EXERCISE TEXT:
- - - - - - -

Dr. Friedlander added that future therapies might include drugs that don’t bind as tightly to VEGF receptors as some of the current VEGF antagonists. Binding too tightly may stimulate an unwanted trophic effect.
Finding the Therapeutic Balance
Although the experts agreed that further study is needed, what is the best practical approach now? “You’ve got to adequately treat the neovascularization and keep the macula dry, or patients will lose vision from wet macular degeneration,” said Dr. Rosenfeld. But don’t overtreat, he warned. “Automatically treating every month is expensive and potentially dangerous, if in fact treatment causes rapid progression of the underlying dry macular degeneration.” He proposes “the Goldilocks approach: not too much anti-VEGF, not too little anti-VEGF, but just the right amount of anti-VEGF therapy.”
The problem is determining the amount that is “just right.” For guidance, Dr. Rosenfeld refers to ANCHOR, MARINA, VIEW, IVAN, HARBOR, and CATT; but so far, only CATT has raised concerns over monthly dosing. “The data are provocative, but we need to confirm the outcome with additional studies.” Until then, he said the data appear to suggest that the appropriate dosing strategy is probably either “treat as needed” or “treat and extend.”

- - - - - - -

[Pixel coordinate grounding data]
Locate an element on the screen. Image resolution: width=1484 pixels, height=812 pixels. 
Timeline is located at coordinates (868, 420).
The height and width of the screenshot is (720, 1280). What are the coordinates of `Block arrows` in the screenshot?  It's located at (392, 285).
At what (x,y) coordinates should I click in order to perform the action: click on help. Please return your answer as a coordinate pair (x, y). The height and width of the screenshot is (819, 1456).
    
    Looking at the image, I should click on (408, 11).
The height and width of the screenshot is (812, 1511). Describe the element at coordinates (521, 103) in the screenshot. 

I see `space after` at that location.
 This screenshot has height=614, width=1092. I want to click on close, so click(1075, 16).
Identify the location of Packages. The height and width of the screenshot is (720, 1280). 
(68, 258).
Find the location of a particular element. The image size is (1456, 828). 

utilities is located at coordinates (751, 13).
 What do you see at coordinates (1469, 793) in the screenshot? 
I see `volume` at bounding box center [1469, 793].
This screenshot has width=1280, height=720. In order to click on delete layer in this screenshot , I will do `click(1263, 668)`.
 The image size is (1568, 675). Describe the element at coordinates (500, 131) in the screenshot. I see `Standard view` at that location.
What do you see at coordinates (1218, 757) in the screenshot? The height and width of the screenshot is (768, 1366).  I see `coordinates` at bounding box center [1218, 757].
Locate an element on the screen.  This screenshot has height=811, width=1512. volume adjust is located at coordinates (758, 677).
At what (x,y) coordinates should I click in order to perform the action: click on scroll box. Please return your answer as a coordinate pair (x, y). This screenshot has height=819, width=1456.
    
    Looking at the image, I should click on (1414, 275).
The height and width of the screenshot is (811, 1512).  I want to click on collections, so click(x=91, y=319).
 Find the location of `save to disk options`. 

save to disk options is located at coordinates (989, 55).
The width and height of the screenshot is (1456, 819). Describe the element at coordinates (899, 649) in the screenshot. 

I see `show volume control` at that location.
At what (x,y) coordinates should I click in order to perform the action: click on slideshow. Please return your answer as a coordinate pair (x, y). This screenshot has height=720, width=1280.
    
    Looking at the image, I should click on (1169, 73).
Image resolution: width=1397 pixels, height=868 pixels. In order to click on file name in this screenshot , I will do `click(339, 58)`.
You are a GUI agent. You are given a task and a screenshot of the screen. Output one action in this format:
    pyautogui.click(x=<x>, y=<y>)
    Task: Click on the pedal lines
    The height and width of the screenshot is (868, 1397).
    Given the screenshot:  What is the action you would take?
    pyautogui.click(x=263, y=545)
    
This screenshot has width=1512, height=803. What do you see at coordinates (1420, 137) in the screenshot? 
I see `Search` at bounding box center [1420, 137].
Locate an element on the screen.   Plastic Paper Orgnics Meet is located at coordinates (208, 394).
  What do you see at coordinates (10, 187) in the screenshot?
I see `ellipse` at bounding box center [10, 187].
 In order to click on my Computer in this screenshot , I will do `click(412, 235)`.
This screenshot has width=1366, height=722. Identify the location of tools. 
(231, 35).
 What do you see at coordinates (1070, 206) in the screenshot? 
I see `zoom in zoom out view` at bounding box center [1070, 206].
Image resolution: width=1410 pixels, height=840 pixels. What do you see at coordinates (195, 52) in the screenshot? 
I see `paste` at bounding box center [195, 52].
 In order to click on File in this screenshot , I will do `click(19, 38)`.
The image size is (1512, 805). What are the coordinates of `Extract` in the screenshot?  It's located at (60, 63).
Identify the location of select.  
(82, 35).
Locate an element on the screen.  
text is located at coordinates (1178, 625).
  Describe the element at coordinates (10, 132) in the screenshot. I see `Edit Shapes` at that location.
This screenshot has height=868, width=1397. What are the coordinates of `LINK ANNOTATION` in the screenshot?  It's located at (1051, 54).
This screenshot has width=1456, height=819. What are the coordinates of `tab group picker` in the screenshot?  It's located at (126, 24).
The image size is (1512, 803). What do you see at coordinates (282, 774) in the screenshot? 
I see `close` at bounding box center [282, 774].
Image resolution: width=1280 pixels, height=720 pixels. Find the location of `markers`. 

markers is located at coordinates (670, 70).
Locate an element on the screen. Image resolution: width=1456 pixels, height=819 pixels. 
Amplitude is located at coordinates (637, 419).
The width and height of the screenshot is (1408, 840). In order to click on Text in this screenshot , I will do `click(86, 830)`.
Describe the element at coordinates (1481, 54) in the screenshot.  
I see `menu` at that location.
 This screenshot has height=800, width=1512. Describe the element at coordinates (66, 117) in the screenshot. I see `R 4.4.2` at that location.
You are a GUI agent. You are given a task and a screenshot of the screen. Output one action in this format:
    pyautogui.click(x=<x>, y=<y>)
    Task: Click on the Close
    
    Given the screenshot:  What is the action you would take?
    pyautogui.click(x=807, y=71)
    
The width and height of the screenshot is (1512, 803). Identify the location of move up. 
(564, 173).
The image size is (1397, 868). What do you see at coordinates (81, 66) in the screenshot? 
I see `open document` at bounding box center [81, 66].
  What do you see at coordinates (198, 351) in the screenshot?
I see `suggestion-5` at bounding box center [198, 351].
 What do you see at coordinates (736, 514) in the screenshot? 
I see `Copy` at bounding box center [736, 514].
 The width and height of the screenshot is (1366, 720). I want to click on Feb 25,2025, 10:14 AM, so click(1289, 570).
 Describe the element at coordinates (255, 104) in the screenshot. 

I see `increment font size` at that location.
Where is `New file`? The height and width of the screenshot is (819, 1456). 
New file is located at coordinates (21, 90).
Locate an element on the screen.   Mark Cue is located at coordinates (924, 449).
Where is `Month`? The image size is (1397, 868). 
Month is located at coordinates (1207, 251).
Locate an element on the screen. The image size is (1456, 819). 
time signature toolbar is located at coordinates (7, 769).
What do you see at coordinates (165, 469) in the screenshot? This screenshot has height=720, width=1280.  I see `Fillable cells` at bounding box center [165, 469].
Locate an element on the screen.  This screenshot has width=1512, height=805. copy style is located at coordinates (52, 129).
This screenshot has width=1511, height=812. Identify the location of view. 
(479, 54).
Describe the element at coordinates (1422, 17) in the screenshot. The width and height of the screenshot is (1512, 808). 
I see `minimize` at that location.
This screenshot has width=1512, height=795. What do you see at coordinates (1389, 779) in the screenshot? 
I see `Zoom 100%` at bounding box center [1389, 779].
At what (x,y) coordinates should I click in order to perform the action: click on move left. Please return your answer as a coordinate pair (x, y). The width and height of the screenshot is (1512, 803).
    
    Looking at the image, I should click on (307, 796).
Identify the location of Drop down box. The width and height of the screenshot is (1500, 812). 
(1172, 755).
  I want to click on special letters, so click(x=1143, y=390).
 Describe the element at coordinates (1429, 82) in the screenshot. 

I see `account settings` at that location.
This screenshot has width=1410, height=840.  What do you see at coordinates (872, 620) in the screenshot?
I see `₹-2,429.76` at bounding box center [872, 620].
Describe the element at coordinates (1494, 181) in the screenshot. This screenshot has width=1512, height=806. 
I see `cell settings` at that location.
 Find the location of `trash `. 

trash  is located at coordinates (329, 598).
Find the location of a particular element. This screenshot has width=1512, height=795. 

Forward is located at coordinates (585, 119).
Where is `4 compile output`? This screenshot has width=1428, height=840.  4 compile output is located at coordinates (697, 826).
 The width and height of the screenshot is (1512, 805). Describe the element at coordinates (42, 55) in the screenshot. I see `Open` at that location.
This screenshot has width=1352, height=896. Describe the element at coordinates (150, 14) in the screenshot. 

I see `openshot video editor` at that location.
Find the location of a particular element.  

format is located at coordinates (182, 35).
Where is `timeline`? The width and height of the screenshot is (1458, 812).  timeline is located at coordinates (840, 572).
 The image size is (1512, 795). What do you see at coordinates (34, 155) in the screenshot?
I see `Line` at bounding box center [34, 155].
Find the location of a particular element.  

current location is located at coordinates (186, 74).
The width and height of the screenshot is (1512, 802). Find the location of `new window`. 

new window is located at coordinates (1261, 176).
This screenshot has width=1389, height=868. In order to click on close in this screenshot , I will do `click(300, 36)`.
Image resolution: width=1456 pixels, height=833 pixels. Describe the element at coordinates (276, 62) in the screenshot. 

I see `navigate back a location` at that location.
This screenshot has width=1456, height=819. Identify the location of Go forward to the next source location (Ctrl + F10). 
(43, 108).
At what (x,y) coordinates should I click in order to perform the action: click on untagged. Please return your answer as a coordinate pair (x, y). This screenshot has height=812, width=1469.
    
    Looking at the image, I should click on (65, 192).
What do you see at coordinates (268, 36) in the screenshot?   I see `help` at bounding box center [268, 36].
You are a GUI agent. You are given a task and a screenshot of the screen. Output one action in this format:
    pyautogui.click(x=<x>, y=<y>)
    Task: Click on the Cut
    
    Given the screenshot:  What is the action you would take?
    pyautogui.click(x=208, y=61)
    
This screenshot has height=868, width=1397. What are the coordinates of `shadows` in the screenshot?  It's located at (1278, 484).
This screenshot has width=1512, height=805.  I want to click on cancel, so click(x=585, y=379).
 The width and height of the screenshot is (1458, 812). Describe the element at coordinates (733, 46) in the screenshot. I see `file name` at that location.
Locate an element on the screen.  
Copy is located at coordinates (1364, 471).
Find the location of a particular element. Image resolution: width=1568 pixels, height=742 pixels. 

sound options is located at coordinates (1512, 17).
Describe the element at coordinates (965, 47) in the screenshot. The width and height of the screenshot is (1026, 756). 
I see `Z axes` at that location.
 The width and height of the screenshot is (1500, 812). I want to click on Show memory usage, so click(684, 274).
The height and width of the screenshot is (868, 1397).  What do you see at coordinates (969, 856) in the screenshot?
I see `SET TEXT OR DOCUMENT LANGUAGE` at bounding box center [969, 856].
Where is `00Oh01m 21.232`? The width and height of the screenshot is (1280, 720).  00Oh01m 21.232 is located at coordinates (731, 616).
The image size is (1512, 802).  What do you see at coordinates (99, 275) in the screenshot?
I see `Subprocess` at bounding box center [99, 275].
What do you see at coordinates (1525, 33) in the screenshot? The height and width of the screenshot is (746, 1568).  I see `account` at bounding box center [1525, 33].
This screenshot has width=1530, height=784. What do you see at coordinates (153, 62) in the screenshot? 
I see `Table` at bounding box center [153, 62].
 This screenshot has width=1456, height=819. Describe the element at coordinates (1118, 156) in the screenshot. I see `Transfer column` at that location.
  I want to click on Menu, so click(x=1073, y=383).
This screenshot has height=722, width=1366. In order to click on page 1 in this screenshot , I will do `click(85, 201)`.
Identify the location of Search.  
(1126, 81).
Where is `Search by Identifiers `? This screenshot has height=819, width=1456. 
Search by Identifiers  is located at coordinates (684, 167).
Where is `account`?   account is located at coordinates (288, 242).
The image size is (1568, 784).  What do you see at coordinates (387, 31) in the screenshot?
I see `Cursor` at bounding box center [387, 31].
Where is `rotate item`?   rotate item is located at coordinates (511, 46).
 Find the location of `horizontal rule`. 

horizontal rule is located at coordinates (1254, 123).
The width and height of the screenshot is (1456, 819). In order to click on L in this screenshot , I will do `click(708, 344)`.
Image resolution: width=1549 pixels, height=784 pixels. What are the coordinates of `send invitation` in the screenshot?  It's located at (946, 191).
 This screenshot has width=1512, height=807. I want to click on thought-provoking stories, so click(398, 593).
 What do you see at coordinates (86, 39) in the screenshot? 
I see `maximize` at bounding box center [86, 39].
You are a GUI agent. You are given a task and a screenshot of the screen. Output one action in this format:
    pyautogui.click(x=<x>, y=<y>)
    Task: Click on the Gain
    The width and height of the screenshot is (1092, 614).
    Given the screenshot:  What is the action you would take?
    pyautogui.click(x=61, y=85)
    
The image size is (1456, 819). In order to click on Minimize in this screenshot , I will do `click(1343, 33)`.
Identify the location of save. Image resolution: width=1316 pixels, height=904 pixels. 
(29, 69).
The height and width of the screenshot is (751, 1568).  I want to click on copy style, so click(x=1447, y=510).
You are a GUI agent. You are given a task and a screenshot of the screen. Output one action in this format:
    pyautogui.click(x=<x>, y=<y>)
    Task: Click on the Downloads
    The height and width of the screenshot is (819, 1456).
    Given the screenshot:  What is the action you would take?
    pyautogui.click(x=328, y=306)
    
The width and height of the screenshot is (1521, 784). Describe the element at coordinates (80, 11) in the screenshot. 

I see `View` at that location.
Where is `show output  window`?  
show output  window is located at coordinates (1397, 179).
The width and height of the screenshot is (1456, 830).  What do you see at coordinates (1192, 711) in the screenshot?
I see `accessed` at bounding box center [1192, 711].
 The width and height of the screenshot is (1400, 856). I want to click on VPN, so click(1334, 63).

- - - - - - -

WHAT YOU WILL DO:
1 > In the text on anti-VEGF therapy, put the sentence "Binding too tightly may stimulate an unwanted trophic effect." into Spanish.
2 > Pick up the text on anti-VEGF dosing for macular degeneration where it stops, and carry it on.
These lines are separate material and have nothing to do with the text on macular degeneration treatment.

RESULTS FOR THE EXERCISE:
1 > Una unión demasiado fuerte puede estimular un efecto trófico no deseado.

2 >
Dr. Martin said he typically treats monthly until the retina is dry. Then he follows the patient and treats as needed or he treats and extends. “I still think treating to a dry retina is a good goal,” he said. “The question is, once you’ve achieved a dry retina, should you continue to treat beyond that? And if you achieve an almost dry retina, and vision is very good, is that enough? I don’t have the answer to that. But the CATT data make me a little more tolerant of a small amount of nonprogressive fluid.”
Don’t let fear interfere! Recently Dr. Rosenfeld treated a new patient, a “snowbird” who was overdue for an anti-VEGF injection. The patient, who wintered in Florida, explained that his regular doctor was afraid that too much treatment would accelerate the dry AMD. But Dr. Rosenfeld is more concerned that doctors will undertreat the wet AMD before anyone can confirm that VEGF inhibitors are causing an unwanted effect.
“You don’t have a choice,” he said. “Withholding anti-VEGF therapy because of a fear of accelerating the dry macular degeneration is like withholding chemo because of the potential side effects. Our number-one goal is to save the vision as much as possible. And without anti-VEGF therapy, patients will lose vision.”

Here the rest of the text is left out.